If you have seen the movie Breakfast at Tiffany’s, you will surely remember the scene in which Paul Varjak (George Peppard) and Holly Golightly (Audrey Hepburn) enter a monumental library. This is the New York Public Library, located at the corner of 42nd Street and 5th Avenue, not far from the Emprire State Building in Midtown Manhattan. It is the main library in New York, founded in 1895, and keeps a heritage of immense value including 51 million volumes, including books, e-books and DVDs and the letter of Christopher Columbus. The scene from Breakfast at Tiffany’s was filmed in the Catalog Room.

The entrance to the New York Public Library faces 5th Avenue, while in the back is Bryant Park, another popular New York City park, where at Christmas time a charming Winter village is set up with a free ice skating rink and markets.
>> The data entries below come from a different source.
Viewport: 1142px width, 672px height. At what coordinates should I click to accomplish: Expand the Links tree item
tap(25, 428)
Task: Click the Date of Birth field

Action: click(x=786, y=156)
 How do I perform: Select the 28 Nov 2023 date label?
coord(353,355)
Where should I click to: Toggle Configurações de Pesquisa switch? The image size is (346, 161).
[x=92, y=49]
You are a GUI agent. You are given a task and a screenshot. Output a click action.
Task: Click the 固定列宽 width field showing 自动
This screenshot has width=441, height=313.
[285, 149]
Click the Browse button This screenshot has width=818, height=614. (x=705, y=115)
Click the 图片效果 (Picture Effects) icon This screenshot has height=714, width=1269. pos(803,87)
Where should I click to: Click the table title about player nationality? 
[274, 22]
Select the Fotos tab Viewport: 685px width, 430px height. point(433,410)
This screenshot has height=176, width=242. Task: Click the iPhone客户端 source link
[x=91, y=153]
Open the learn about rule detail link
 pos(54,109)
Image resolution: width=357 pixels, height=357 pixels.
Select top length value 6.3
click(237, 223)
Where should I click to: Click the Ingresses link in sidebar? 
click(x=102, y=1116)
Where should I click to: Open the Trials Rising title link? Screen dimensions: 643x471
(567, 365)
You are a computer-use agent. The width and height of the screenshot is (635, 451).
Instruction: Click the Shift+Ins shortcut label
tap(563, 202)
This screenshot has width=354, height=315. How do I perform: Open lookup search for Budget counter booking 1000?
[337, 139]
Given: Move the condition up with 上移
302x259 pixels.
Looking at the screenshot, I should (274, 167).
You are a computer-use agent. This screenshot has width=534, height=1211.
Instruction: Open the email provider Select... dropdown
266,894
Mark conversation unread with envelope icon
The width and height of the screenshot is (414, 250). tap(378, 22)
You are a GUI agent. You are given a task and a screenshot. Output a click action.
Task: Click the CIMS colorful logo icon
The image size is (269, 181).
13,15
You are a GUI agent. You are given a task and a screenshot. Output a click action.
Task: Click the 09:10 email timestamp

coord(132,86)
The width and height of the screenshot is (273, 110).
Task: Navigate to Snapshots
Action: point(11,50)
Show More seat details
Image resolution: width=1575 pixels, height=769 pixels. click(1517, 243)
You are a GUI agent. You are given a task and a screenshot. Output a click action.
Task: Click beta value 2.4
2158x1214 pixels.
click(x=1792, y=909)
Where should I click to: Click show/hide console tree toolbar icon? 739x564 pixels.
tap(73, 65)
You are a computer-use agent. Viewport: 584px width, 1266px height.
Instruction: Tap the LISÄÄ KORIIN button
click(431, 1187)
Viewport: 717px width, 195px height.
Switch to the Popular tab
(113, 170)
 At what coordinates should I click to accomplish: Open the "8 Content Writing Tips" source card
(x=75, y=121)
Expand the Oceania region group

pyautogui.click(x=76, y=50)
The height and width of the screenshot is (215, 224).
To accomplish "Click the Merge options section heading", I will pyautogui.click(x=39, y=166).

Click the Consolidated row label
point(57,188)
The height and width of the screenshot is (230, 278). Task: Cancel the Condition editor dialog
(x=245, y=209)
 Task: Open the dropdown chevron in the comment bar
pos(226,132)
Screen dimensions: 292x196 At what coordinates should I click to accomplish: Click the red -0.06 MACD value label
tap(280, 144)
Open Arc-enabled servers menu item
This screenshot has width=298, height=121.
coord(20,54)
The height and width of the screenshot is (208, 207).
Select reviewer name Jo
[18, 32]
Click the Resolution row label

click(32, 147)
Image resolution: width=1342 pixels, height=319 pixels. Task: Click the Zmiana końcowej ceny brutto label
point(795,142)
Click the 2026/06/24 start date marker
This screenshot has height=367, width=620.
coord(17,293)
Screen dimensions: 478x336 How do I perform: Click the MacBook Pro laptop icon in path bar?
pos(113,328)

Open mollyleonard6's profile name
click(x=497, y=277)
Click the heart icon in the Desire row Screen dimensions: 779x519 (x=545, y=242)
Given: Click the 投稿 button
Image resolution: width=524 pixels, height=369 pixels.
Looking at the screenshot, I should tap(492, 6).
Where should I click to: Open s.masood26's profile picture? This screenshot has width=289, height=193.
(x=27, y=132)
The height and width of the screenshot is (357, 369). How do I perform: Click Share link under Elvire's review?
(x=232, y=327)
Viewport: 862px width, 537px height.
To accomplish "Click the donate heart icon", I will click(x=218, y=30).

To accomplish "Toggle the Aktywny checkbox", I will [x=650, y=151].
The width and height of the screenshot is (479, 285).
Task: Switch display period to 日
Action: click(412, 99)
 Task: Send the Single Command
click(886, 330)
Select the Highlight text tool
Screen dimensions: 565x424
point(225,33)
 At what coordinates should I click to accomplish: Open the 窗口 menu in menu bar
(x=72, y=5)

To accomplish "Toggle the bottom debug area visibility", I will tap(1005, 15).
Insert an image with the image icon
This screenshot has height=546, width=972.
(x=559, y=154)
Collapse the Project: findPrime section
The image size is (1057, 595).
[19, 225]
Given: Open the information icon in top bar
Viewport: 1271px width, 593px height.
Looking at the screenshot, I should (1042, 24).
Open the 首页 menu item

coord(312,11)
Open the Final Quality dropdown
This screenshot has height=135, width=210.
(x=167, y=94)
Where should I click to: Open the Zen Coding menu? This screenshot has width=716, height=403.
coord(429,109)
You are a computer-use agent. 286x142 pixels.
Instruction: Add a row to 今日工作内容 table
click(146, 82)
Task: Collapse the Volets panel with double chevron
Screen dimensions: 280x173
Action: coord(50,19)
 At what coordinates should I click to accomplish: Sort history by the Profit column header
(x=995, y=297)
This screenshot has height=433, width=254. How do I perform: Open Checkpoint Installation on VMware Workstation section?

Roosevelt Island and Franklin D. Roosevelt Four Freedoms Park
new york special places

A destination off the beaten track, but worth visiting is Roosevelt Island, the long, narrow island that sits on the East River between Queens and Manhattan. It is crossed by the Queensboro Bridge, which spans it, the bridge where the New York Marathon route passes. The island can be reached by subway or the spectacular Roosevelt Island Tram, which departs from Manhattan at the intersection of E 59th and Second Avenues. The island is an unexpected oasis of peace, in the chaos of New York, where you can stroll through lawns and driveways, overlooking the water, admiring the impressive Manhattan skyline and also the skyscrapers of Long Island City in Queens.

Particularly worth seeing is the Franklin D. Roosevelt Four Freedoms Park, the park located on the southern tip of the island, a tribute to President Rooselvet, where stands the ruins of an old hospital covered with ivy, the Smallpox Hospital, and the great staircase that gives access to the extreme tip of the island where a tree-lined avenue leads to a rooftop terrace where you can admire an exceptional view of the southern bay of New York, the skyscrapers of Lower Manhattan to the Statue of Liberty.

Governors Island

Another island to see is Governors Island, it is located between Manhattan and Brooklyn and is reached by ferry departing from Battery Maritime Building, in Lower Manhattan. The island was opened to the public in 2003 and offers many attractions, including old decommissioned military sites, Fort Jay, Castle Williams, the Admiral’s House, and Nolan Park. The island also has a small golf course and can be traversed by bicycle; there is a rental point at the north end, along the 2.5-mile bike path. Above all, from Governors Island you can admire a crazy view of the skyscrapers of Lower Manhattan, the Statue of Liberty, Ellis Island and the New York Bay.

Prospect Park e Audubon Center Boathouse


Another park in New York City that is definitely worth a visit is Prospect Park. It is located in Brooklyn and in its 230 hectares hosts many attractions: the Zoo, LeFrak Center overlooking the lake, The Brooklyn Museum and the Brooklyn Public Library. Not to be missed, here, is the Audubon Center Boathouse, a historic garage of 1905 included in the National Register of Historic Places in the ’70s and converted into a multipurpose center that usually hosts exhibitions,

High Line


The High Line is the most curious and original park in Manhattan. It is located in Manhattan’s Chelsea neighborhood, the Meatpacking district, and sits on the rails of an old decommissioned suspended railroad line. Along an elevated path at a height of 9 meters extends a pedestrian walkway with plants, art installations, local and panoramic views, such as the beautiful one on the Hudson River that pops up between the buildings.